* Исходный отрывок *
•••••

Пребывание Сукэсигэ в Хитати было недолгим. В конце девятого месяца 23 года Оэй (октября 1416 года) поступило распоряжение его отца отправлять новобранцев Огури маршем в Камакуру для оказания помощи Уэсуги Дзэнсю, известному также как Инукакэ Нюдо по месту его проживания и его выбритой макушке священника. Познакомиться с ходом этих событий полезно, чтобы понять связку нашего рассказа, и к тому же конкретные подробности современными ему историками толкуются в искаженном виде. В любом случае обстановка тогда складывалась достаточно грозная, чтобы отмобилизовать для участия в ее нормализации Сукэсигэ с его Десятью храбрецами. Итак, молодой сёгун отправился вместе с ними верхом во главе 1700 самураев, представляющих род Огури.

•••••

* Записи данных *
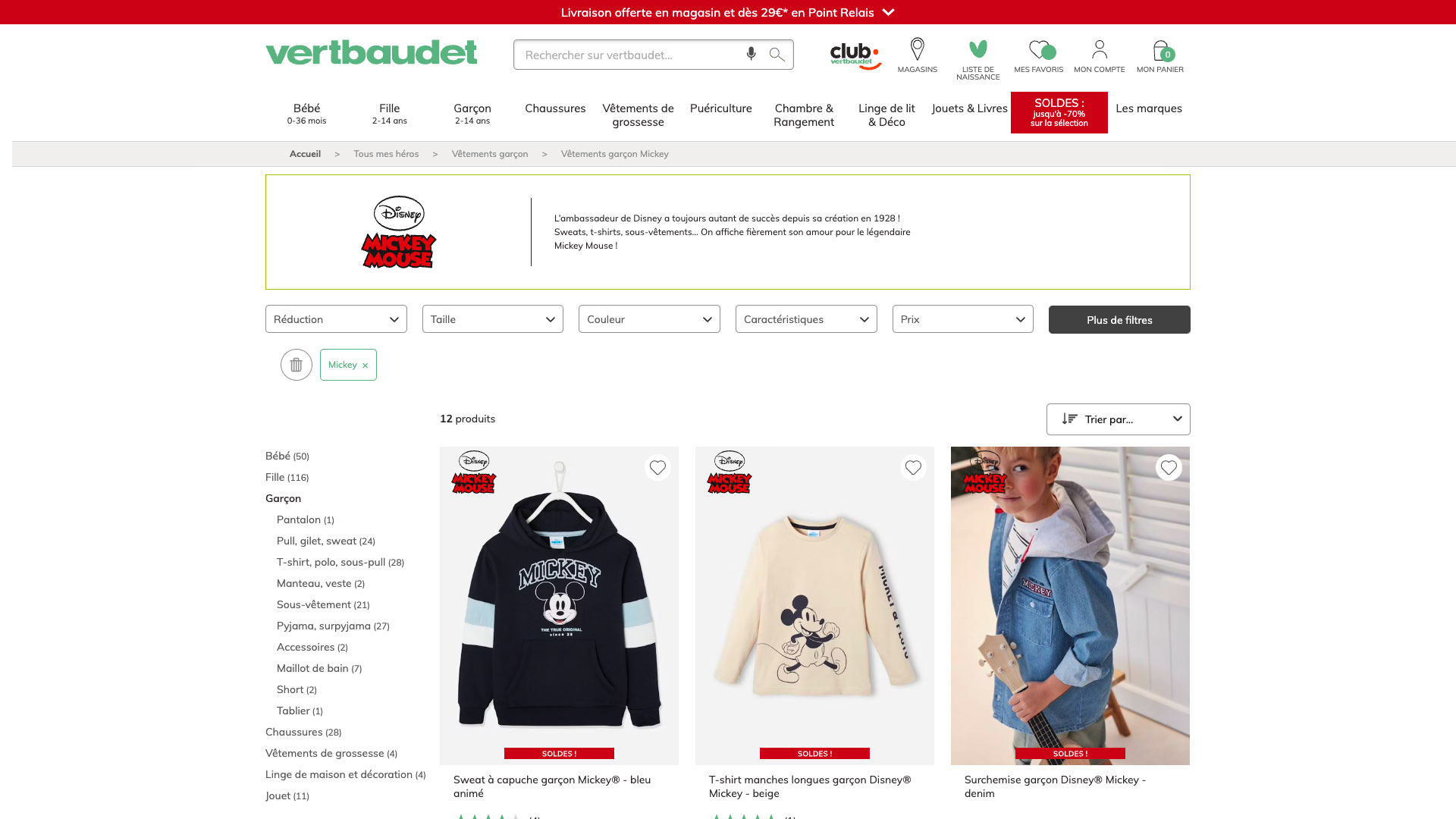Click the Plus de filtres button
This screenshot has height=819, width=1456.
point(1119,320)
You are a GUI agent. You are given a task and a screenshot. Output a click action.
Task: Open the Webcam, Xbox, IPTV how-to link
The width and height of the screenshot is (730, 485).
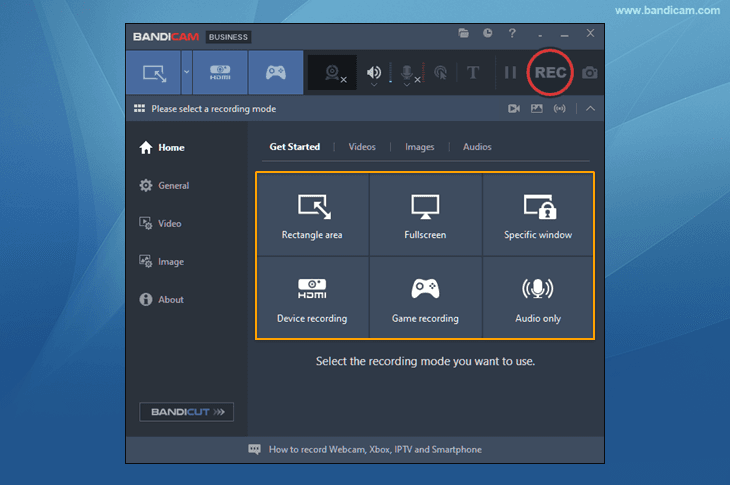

•••••

* Список заданий *
(A) Замените во всех записях «GUI agent» на «interface agent» и приведите записи заново, больше ничего не меняя. Картинки в ответ не включайте.
(B) Продолжите отрывок о походе Сукэсигэ и рода Огури со следующего предложения после последнего.

* Ответы по заданиям *
(A)
Click the Plus de filtres button
This screenshot has height=819, width=1456.
point(1119,320)
You are a interface agent. You are given a task and a screenshot. Output a click action.
Task: Open the Webcam, Xbox, IPTV how-to link
The width and height of the screenshot is (730, 485).

(B)
Инукакэ Нюдо с его дурным нравом в конечном счете довел ситуацию до крайнего обострения. В начале 23 года Оэй (1416) во время утонченной аудиенции, не лишенной острых углов и устроенной его сёгуном, главный министр получил отповедь по нескольким направлениям. Отстранение от должности показалось ему тем горше по той причине, что на пост сицудзи выбрали Уэсуги Норимото из дома Яманоути. [23] При его одаренном сыне Норизанэ правительство функционировало в высокомерной манере Уэсуги с полным попустительством расточительству и капризному нраву сёгуна Мотиудзи. При этом обращалось слишком мало внимания на деяния Дзэнсю. Последний удалился в свое поместье, располагавшееся в красивой долине Инукакэ рядом с дворцом Окура (Кубоясики), и там не только просто сосал лапу. Нюдо Дзэнсю теперь находился с официальным визитом у сёгуна Мицутаки во дворце Мидо.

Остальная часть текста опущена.